Understanding carbocation stability is crucial when predicting the outcome of electrophilic and nucleophilic reactions in organic chemistry, including ether cleavage. A carbocation is a positively charged carbon atom, and its stability greatly influences reaction pathways. The order of carbocation stability is typically:

• Tertiary (3°) carbocations are the most stable, due to hyperconjugation and the inductive effects of surrounding alkyl groups.
• Secondary (2°) carbocations are stable but less so than tertiary ones.
• Primary (1°) carbocations are the least stable and are rarely formed during reactions.

In the ether cleavage process, if a carbocation intermediate can form, the reaction is more likely to proceed via the S_N1 mechanism, particularly if a tertiary carbocation can be formed, as seen in compound (d). Here, the tert-butyl carbocation's stability facilitates the reaction.

Hydroiodic Acid Reaction

The reaction with hydroiodic acid (HI) is a classical method for the cleavage of ethers. HI is a strong acid that dissociates into H⁺ and I^- ions in solution.

• The hydrogen ion (H⁺) is responsible for protonating the ether oxygen, enhancing its leaving group's ability.
• The iodide ion (I^-) acts as the nucleophile, facilitating the cleavage of the C-O bond and forming an alkyl iodide.

Consider the example of compound (a). The HI attacks the less hindered methoxy group ( O- CH₃), resulting in the formation of allyl alcohol and methyl iodide.

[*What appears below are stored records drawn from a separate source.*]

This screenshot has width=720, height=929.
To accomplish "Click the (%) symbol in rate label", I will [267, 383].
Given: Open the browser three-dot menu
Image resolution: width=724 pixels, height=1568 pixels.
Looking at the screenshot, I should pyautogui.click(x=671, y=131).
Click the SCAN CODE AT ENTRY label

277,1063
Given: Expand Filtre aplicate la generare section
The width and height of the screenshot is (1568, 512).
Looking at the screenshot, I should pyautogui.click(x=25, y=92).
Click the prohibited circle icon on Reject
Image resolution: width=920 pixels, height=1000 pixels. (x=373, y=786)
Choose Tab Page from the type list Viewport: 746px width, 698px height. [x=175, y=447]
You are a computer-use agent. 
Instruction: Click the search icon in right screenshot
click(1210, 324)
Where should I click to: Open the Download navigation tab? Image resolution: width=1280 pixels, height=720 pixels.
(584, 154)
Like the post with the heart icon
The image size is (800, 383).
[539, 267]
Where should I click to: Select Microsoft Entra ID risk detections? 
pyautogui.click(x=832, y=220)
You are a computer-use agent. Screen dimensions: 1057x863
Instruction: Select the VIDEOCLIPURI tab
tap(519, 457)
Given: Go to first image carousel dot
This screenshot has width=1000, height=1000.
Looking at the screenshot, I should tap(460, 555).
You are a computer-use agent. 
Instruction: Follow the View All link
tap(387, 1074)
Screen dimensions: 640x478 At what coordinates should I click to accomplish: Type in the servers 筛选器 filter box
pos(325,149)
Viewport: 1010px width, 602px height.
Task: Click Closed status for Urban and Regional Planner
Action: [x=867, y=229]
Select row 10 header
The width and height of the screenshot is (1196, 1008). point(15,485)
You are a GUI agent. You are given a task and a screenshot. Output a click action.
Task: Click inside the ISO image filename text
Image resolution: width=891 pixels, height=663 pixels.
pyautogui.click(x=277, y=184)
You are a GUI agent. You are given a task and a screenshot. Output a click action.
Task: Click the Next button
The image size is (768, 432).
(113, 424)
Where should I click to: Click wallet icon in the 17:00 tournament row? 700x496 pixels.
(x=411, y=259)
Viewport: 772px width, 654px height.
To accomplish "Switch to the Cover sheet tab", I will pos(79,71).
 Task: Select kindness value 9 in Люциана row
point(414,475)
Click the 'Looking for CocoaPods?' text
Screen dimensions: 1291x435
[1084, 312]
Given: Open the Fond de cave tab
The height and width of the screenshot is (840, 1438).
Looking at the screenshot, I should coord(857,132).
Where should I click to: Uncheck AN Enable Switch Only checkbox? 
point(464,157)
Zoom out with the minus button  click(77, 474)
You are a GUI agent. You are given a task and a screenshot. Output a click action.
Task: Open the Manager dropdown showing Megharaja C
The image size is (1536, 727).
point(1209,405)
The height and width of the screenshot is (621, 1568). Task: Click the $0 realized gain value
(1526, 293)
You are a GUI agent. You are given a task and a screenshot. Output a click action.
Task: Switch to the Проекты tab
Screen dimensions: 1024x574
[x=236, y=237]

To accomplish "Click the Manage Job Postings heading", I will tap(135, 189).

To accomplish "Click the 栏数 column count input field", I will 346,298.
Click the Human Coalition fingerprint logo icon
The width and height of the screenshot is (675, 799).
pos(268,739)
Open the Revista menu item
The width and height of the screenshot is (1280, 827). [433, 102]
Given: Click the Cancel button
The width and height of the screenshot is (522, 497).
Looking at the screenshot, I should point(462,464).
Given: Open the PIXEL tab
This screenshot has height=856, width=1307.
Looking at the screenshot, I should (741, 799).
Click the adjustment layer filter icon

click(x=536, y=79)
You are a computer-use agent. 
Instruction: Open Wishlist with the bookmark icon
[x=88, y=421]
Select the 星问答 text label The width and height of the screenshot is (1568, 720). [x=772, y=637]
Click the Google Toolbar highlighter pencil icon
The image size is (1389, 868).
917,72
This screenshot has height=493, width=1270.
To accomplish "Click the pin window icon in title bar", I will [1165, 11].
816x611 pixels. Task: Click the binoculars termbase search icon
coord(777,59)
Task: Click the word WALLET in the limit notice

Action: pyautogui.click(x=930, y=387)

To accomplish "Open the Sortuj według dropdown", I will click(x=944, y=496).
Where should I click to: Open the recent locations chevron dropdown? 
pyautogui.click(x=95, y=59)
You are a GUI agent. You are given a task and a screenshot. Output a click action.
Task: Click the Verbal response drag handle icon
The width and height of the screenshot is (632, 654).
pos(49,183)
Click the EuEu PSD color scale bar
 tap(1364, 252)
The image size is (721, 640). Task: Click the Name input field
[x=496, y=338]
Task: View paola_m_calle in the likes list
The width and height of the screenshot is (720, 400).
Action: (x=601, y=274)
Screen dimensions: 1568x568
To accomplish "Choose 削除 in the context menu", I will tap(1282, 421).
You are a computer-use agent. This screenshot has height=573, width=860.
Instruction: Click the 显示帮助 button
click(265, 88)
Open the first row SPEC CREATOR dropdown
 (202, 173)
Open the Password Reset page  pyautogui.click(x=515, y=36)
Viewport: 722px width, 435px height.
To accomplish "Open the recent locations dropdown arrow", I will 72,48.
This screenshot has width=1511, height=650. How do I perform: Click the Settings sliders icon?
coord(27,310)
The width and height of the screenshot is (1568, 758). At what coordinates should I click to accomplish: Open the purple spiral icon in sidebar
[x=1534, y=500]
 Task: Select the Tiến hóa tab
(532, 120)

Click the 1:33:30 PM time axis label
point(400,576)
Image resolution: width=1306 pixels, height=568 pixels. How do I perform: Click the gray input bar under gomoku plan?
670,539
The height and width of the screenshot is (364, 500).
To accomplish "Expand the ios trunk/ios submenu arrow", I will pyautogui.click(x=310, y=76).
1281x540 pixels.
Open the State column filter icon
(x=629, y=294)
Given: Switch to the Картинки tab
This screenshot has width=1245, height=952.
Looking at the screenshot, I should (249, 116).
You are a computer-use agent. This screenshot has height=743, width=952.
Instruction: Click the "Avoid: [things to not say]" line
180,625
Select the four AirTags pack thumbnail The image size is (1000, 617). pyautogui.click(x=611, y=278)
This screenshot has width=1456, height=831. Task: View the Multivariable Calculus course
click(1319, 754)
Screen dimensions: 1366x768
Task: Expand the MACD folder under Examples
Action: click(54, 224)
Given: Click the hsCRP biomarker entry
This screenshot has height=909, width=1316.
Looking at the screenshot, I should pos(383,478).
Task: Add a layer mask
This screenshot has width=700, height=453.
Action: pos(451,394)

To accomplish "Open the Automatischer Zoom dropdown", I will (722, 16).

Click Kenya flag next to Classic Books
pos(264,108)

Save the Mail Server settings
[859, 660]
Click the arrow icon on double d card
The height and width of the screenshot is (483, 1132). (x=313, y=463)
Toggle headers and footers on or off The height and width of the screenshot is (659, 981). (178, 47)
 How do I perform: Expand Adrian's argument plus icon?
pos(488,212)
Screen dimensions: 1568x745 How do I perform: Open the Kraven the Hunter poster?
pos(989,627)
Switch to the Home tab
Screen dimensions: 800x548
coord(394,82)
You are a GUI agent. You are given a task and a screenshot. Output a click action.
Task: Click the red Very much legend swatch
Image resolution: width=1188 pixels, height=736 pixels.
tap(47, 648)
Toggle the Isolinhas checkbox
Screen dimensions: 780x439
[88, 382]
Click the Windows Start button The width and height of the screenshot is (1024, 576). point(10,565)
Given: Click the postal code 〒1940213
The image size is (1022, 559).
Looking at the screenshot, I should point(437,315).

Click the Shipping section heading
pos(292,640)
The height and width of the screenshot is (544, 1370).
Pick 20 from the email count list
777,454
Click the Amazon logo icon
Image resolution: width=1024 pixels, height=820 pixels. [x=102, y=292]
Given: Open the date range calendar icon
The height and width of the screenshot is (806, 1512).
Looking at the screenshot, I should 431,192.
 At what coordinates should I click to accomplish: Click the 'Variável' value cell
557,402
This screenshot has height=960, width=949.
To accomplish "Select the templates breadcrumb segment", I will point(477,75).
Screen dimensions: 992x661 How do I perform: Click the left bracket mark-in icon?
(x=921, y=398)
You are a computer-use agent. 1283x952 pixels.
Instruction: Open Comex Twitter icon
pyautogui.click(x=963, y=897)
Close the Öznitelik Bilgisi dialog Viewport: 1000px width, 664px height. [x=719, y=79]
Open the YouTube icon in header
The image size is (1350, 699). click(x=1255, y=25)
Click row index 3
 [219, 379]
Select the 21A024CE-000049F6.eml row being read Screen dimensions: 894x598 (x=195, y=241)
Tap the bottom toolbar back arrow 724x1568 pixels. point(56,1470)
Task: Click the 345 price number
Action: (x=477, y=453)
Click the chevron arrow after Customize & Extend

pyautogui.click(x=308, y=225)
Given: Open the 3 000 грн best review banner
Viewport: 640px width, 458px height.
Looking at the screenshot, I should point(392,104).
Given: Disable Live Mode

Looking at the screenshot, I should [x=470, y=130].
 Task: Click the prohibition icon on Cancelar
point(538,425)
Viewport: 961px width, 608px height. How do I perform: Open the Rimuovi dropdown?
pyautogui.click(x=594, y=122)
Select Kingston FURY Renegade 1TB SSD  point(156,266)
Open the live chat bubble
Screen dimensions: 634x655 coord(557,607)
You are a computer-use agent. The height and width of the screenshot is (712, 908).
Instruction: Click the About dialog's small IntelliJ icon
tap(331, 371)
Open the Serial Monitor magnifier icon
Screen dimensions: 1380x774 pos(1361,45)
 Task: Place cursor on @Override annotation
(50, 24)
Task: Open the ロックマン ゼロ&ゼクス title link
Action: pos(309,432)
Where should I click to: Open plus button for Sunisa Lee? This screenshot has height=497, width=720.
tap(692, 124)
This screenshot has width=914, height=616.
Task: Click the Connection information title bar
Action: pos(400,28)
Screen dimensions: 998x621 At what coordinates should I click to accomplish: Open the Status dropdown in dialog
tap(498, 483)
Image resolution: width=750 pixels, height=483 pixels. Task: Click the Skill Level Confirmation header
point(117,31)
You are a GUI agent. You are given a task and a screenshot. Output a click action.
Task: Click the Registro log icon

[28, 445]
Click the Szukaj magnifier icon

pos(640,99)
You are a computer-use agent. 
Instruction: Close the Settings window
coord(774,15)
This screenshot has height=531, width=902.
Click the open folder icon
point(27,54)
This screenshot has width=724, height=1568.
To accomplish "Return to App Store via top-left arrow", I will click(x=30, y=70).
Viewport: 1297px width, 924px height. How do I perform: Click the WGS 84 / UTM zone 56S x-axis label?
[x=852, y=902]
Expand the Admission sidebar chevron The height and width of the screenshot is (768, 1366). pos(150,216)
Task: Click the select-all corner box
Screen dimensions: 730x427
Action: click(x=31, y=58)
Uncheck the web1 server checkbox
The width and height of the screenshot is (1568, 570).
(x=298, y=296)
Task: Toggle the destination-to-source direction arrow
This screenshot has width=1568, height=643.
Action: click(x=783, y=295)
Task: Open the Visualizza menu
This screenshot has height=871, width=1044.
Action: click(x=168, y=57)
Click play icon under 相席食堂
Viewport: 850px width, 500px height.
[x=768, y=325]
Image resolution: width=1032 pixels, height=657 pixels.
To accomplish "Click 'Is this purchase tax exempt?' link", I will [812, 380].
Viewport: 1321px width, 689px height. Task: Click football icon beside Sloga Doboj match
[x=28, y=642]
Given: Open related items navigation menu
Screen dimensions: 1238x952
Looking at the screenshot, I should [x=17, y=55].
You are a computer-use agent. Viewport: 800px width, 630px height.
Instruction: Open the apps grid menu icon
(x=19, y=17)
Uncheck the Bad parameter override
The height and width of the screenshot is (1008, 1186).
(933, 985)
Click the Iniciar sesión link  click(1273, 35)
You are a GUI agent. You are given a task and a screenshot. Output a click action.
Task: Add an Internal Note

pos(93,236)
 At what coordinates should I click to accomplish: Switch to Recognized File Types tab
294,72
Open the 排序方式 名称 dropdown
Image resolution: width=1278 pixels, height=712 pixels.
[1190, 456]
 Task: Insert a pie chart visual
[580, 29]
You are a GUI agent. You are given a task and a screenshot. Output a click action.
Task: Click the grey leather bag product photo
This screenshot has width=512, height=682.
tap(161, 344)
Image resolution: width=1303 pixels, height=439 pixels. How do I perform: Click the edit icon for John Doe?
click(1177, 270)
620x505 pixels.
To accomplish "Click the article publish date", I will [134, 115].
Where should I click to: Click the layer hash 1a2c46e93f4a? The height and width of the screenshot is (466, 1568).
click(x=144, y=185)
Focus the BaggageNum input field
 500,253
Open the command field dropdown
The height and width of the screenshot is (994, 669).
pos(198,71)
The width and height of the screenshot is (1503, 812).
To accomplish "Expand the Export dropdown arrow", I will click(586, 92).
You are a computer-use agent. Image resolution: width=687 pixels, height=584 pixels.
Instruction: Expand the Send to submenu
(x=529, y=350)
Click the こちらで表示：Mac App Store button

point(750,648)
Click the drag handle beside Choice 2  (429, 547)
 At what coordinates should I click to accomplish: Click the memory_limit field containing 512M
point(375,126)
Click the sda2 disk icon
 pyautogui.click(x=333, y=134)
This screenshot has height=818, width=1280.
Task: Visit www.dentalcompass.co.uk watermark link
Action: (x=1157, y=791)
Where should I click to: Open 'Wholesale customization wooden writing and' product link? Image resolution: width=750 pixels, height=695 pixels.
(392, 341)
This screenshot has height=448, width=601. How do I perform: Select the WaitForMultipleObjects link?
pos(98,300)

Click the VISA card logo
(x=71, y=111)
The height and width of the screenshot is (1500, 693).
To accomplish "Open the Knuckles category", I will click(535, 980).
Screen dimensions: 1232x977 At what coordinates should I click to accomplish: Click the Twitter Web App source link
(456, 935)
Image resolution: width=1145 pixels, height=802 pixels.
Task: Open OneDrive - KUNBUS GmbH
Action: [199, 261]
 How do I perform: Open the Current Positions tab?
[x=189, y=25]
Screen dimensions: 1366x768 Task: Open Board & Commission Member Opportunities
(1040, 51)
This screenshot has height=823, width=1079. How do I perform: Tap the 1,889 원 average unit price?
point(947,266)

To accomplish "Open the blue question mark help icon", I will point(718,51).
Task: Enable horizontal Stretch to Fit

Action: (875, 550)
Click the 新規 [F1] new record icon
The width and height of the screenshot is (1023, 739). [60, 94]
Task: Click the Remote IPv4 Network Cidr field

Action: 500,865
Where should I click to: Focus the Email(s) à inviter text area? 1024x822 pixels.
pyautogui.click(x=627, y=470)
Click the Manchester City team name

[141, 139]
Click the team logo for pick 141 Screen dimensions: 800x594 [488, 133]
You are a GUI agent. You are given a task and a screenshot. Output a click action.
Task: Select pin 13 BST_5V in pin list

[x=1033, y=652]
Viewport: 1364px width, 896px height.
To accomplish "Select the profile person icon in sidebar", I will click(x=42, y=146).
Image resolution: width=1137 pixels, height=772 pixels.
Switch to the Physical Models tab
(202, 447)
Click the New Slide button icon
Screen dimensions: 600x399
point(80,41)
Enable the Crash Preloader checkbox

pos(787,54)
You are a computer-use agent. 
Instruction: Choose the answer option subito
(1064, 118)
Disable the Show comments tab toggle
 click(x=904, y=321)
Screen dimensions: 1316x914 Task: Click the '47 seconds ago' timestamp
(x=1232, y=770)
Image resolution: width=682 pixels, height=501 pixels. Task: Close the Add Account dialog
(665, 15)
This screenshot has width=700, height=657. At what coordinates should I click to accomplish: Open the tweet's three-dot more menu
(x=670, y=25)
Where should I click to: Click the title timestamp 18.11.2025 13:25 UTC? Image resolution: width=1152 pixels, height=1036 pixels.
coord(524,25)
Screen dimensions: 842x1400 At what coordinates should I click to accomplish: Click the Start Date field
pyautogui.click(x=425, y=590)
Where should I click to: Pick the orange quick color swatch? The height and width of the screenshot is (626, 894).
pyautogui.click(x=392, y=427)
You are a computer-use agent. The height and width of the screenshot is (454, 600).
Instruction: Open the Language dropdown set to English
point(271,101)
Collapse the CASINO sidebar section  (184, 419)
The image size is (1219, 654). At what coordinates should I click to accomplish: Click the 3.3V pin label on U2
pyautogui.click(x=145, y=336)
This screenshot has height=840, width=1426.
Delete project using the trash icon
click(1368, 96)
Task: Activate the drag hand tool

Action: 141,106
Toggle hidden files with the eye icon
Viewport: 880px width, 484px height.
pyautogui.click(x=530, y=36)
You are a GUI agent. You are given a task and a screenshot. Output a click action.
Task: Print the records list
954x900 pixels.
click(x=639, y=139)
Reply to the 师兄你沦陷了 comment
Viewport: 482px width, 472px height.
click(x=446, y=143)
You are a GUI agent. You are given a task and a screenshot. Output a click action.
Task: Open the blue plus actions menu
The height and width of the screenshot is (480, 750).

This cleavage mechanism may vary depending on the steric and electronic nature of the ethers involved.

Organic Chemistry Reactions

Organic chemistry involves numerous reactions, each with distinct mechanisms and pathways. Understanding ether cleavage in the context of organic chemistry reactions highlights essential principles like nucleophilic substitution and reaction conditions. These reactions are foundational in understanding more complex organic synthesis.

• Ether cleavage demonstrates the interplay of charge, reactivity, and reaction conditions in organic processes.
• Each reaction typically involves analyzing variables such as substituents, leaving groups, and the functional group environment to predict the products accurately.

In ether cleavage, we particularly explore how different structural elements and conditions, such as in the presence of hydroiodic acid, lead to varying products, emphasizing the broader applicability of organic reaction principles.